Joint Property in Bankruptcy

Joint Assets & Property in Bankruptcy: A Comprehensive Guide

Bankruptcy can be a complicated and challenging journey, especially when it involves joint property. Understanding how Joint Property in Bankruptcy works is crucial for couples, ex-spouses or any joint property owners. This article provides an extensive guide to the subject, detailing numerous scenarios and how bankruptcy could potentially affect them.

About Bankruptcy

Bankruptcy is a legal avenue designed primarily for individuals grappling with insurmountable debt. It provides a structured approach to eliminate unsecured debt for insolvent individuals, i.e., those whose assets are insufficient to cover their debt or who cannot make the agreed-upon payments to creditors.

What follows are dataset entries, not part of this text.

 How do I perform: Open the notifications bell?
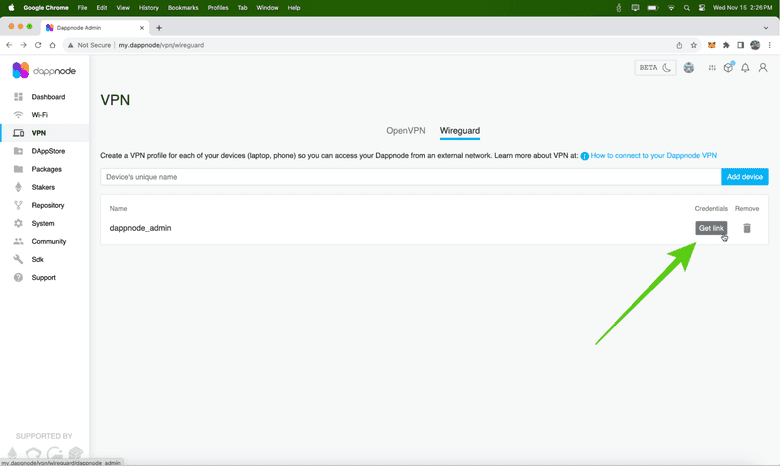[x=745, y=68]
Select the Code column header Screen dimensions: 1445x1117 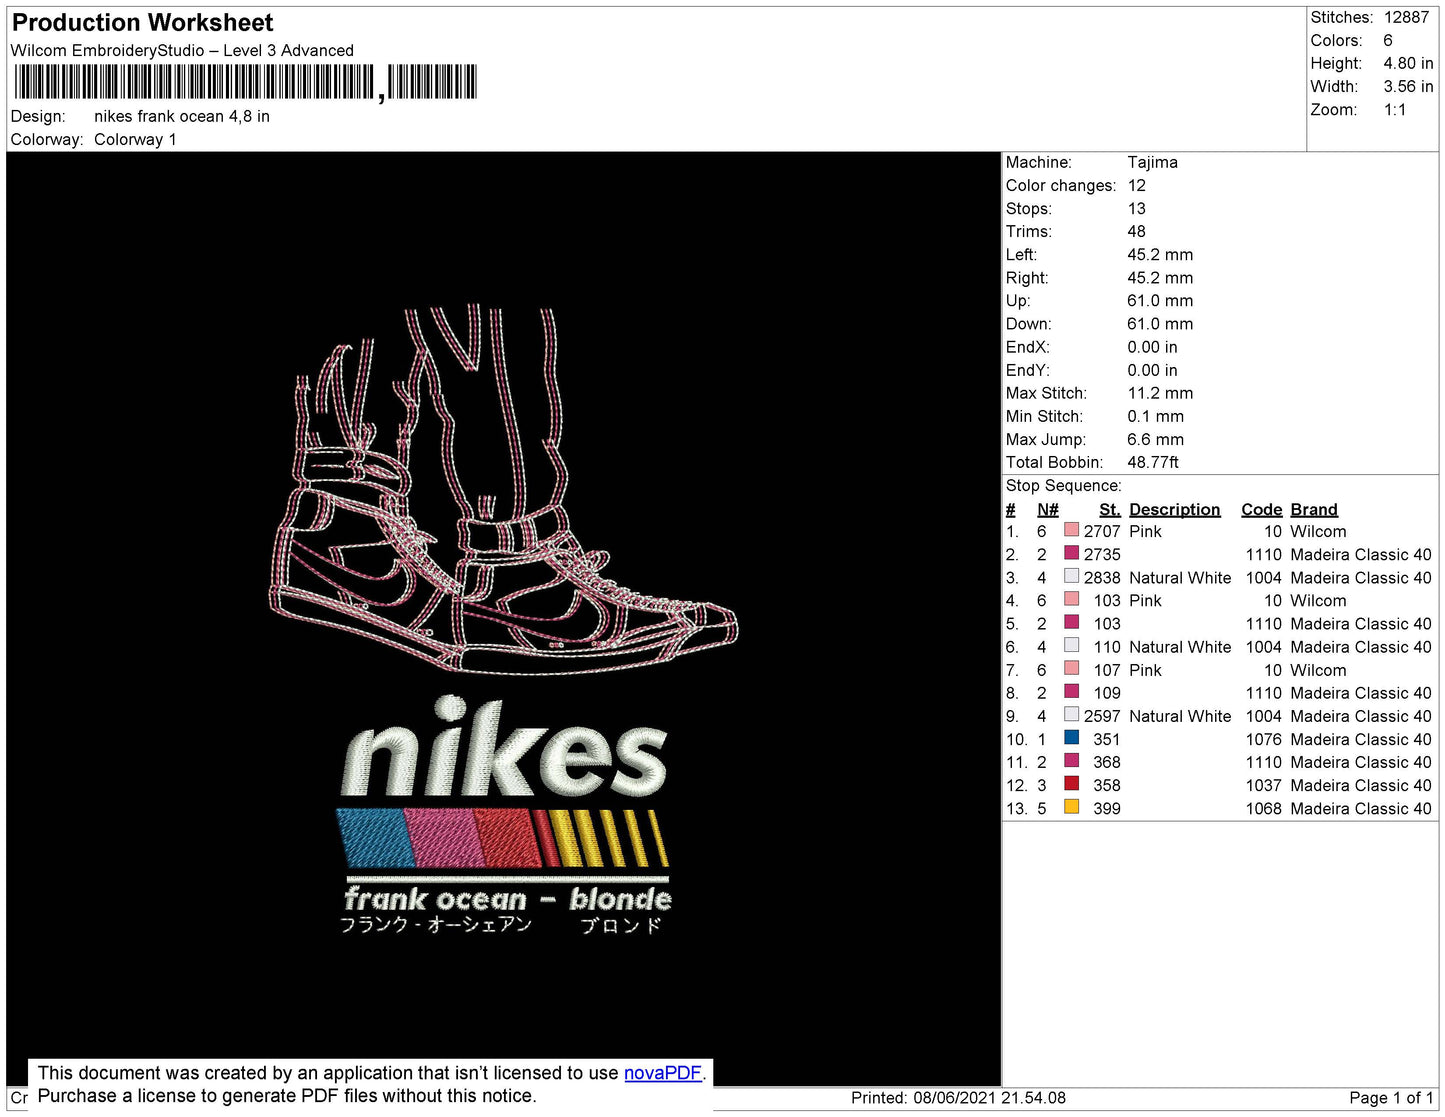pyautogui.click(x=1261, y=509)
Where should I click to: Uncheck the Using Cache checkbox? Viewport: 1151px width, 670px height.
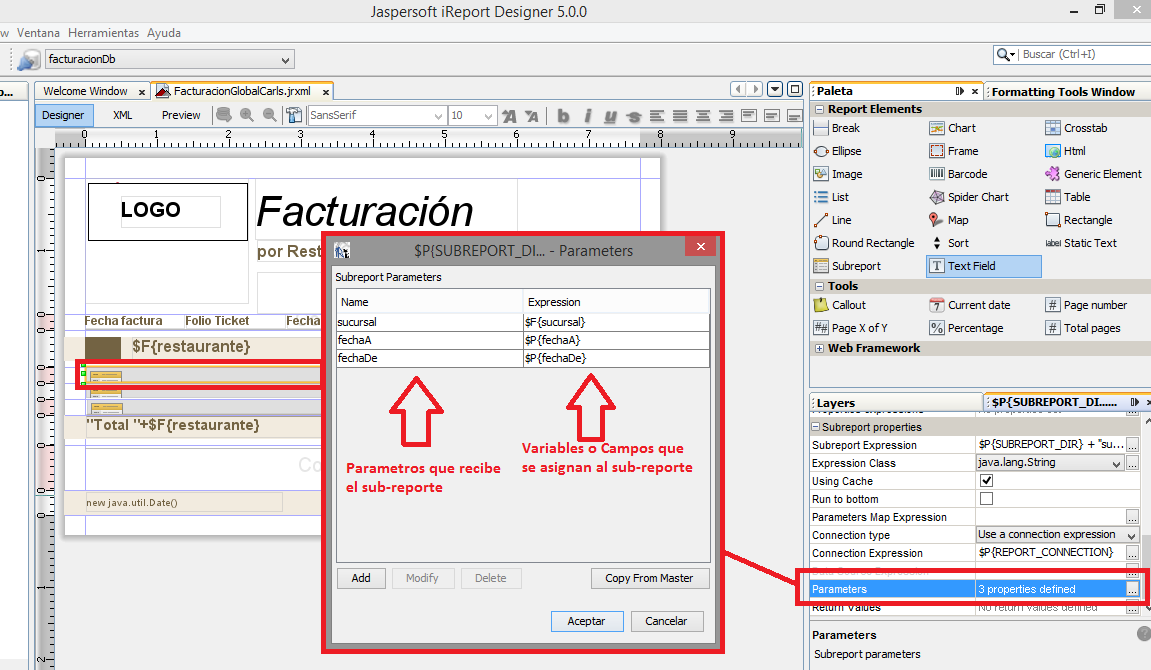[x=986, y=480]
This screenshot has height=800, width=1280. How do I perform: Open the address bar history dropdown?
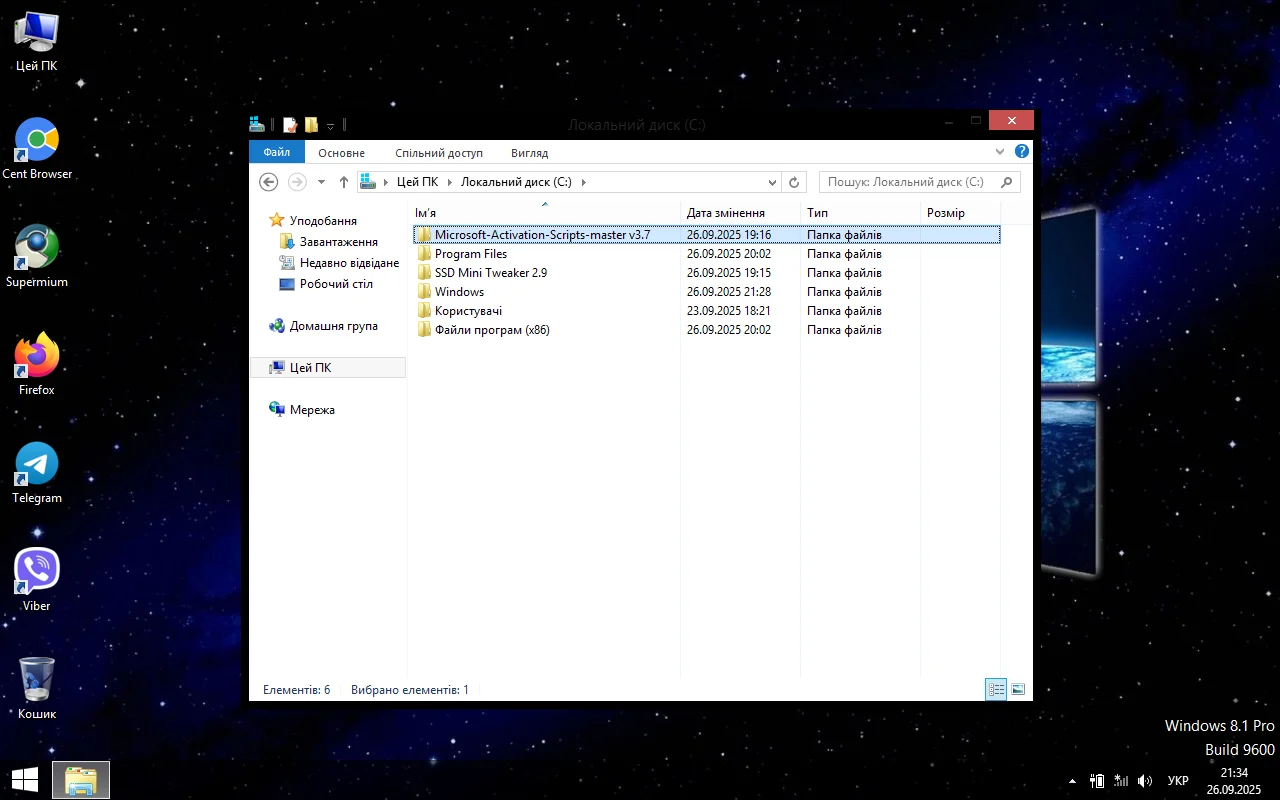[772, 182]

A Licensed Insolvency Trustee (LIT) is assigned to manage the process, including the seizure and sale of non-exempt assets. The proceedings from the sale are then utilized to repay the creditors.

Impact on Joint Assets

The bankruptcy process can get complex when it involves assets that are jointly owned.

Matrimonial Home and Real Estate

The bankruptcy laws vary across provinces in Canada. But in general, if the principal residence’s debtor’s equity does not exceed $10,000, it is exempt from seizure in a bankruptcy. However, if the equity exceeds this limit, the asset is subject to seizure.

For a jointly owned home, the equity is typically divided between the owners. For instance, if a couple owns a home with an equity of $50,000, each partner owns an equity of $25,000. In a bankruptcy scenario, the bankrupt partner’s equity will be considered for seizure.

In cases where the equity in the home is substantial, the partners can negotiate with the trustee. They can either repay the bankrupt partner’s share of the equity or buy it from the trustee at the market value.

Home Owned with Ex-Spouse

In cases of separation or divorce, the matrimonial home may still be jointly owned until the formal distribution of marital assets. If one partner declares bankruptcy before the completion of the divorce or separation agreement, their share of the house is subject to seizure.

The non-bankrupt ex-spouse can negotiate with the trustee to buy out the equity. Alternatively, the trustee may register a lien on the property equal to the bankrupt partner’s share of the equity. The lien will be paid once the house is sold, post the repayment of the mortgage.

Family Vehicle

For a jointly owned vehicle with no outstanding finance, the value of the vehicle is equally distributed between the owners. As per Ontario laws, a bankrupt is allowed an exemption for one motor vehicle up to $6,600. So, if the 50% share of the vehicle’s value is below this amount, the vehicle will not be seized by the trustee.

In cases where the vehicle’s value exceeds the exemption limit, the vehicle’s owners can “buy out” the difference from the trustee.

If the vehicle is financed or leased, it will be considered a secured asset and will not be included in the bankruptcy, as long as the payments are made on time.

Savings Accounts

Spousal RRSPs

Registered savings like RRSPs and pensions cannot be held jointly, and they are exempt from seizure in a bankruptcy, except for contributions made in the last 12 months. In the case of a Spousal RRSP, if the annuitant (registered account owner, beneficiary or annuitant) files bankruptcy, any contributions made in the last 12 months will be seized by the trustee.

RESPs owned jointly

Registered Education Savings Plans (RESP) can be held jointly. In Ontario, RESPs are subject to seizure in a bankruptcy. The bankrupt or their spouse can “buy back” their seized half from the Trustee either as a lump sum or as part of the bankrupt’s bankruptcy payments.

Bank and savings accounts

Joint savings accounts, GICs or other unregistered plans are not protected in a bankruptcy and the trustee will look to realize on the bankrupt’s 50/50 share in these assets.

Consumer Proposal: An Alternative to Bankruptcy

A consumer proposal is a potential alternative to bankruptcy. It allows the debtor to make a deal with creditors to repay a portion of the debt over a period of up to 5 years, while keeping their interest in the joint property intact.

This option is particularly useful for individuals who have significant equity in their joint properties and savings but are unable to refinance their unsecured debts.

It’s always advisable to consult a Licensed Insolvency Trustee to understand the best debt relief options and the implications of bankruptcy on joint property.

Conclusion

The process of bankruptcy can be complex, especially when joint assets are involved. Understanding how Joint Property in Bankruptcy works can help individuals make informed decisions. Always consult with an expert to understand the best course of action for your unique situation.